I've been thinking a lot about this and was wondering how others deal with this. I am generally a very forgiving person, sometimes to a fault. I don't necessarily forget though. Not to the point of all out holding a grudge, but just being aware. I am usually willing to give a person another chance, but I will be wary of them, and sometimes even that goes away with time.

Some people have so badly betrayed me, I just have chosen to not have them in my life at all so they don't get another chance to hurt me. This happened here, and I don't want to bring up old bad feelings, but others have, so I will, but in a more gentle way. I hestitate to even mention the name, but if I beat around the bush the new people will just get curious and this will turn into a big "who is she talking about" thing. Trippin' fooled me and betrayed me so badly, I can't even describe the pain I went through cuz of that guy. For the new people, PM me and I can tell you who and how awful this person is, I'd rather you do that than clutter this thread up with all that bullshit.

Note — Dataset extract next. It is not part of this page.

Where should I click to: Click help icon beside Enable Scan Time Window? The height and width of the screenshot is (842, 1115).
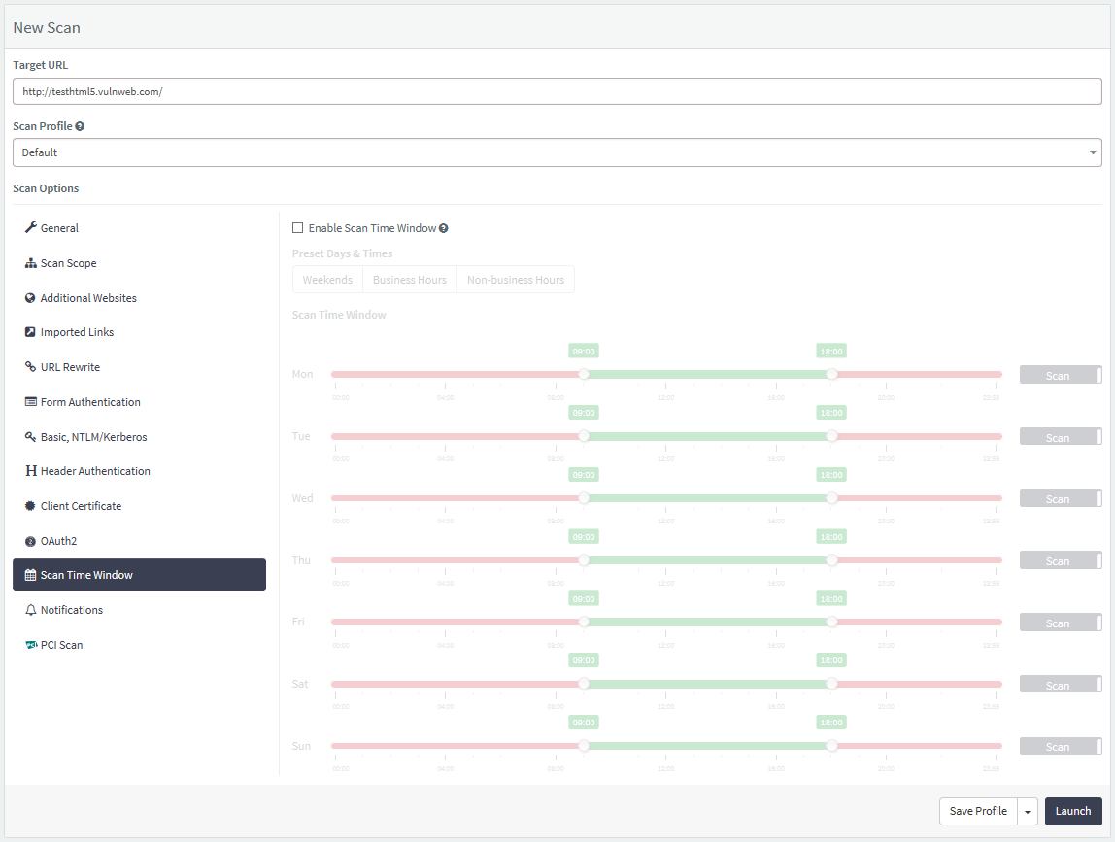443,228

Anyway, I was totally wrong about him and I sincerely apologize for any wrong-doing on my part while I was still caught up in his web of deceit. He not only fooled me and betrayed me and totally fucked up my life at the time, he is still fucking up my life in some ways today.

So....my point of this whole thread is:

How to other people deal with the whole "forgive and forget" philosophy? This is not meant as a place to beat each other up with rude comments, although humor is welcome. I am always interested in hearing other people's thoughts and how they deal with things in life. Hope you are too.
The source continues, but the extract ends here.